Down the hallway, his identical twin rubbed his identical beard exactly the same way.
Henrik Sedin was considering a more pressing problem, though: Now that the Swedish superstars are finally close enough to touch the Stanley Cup, how do they get it away from hulking defenseman Zdeno Chara and the bruising Bruins?
“We’ve had a lot of challenges along the way to get here, but he’s the biggest one yet — literally, I guess,” said Henrik Sedin, last season’s NHL MVP. “It’s going to be exciting to see what happens, because we haven’t played each other enough to know those guys very well. It’s unpredictable.”
The only sure bet is that one championship drought will end for one long-suffering hockey-loving city after the Canucks face Boston in the Stanley Cup finals, starting in Game 1 tonight in Vancouver.

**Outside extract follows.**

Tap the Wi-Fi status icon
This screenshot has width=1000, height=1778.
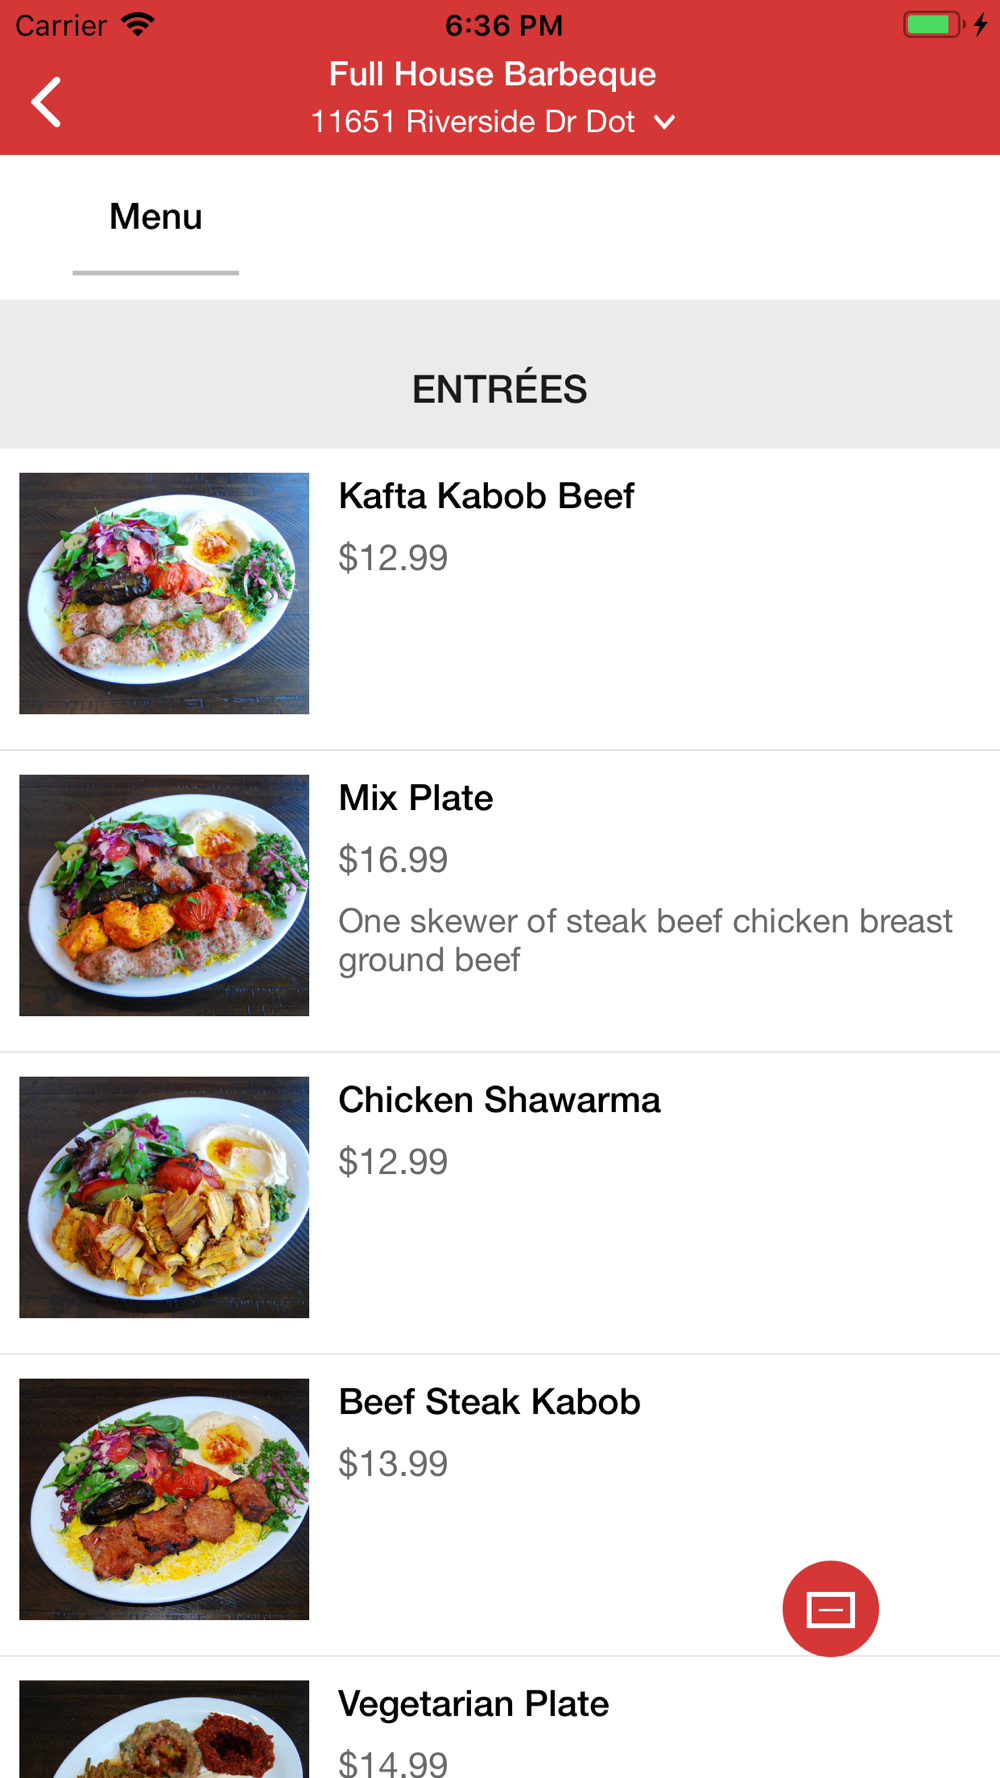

The Canucks have never won it all, falling in their only two previous finals appearances in four decades of existence. Their city is buzzing with anticipation, with hundreds of fans filling the sidewalks and bars of Granville Street in blue-and-green jerseys in the days before the finals.
They’re breathlessly following the Sedin twins, who finally turned their talent into team success during a spectacular season in Vancouver. With impressive depth and solid defense backing their star-studded top lines, the Canucks won the Presidents’ Trophy with 54 victories and 117 points before winning nine of their past 12 playoff games heading into the finals.
The Canucks might be the best team ever assembled on Canada’s West Coast, yet they realize they haven’t done anything until they raise the Cup.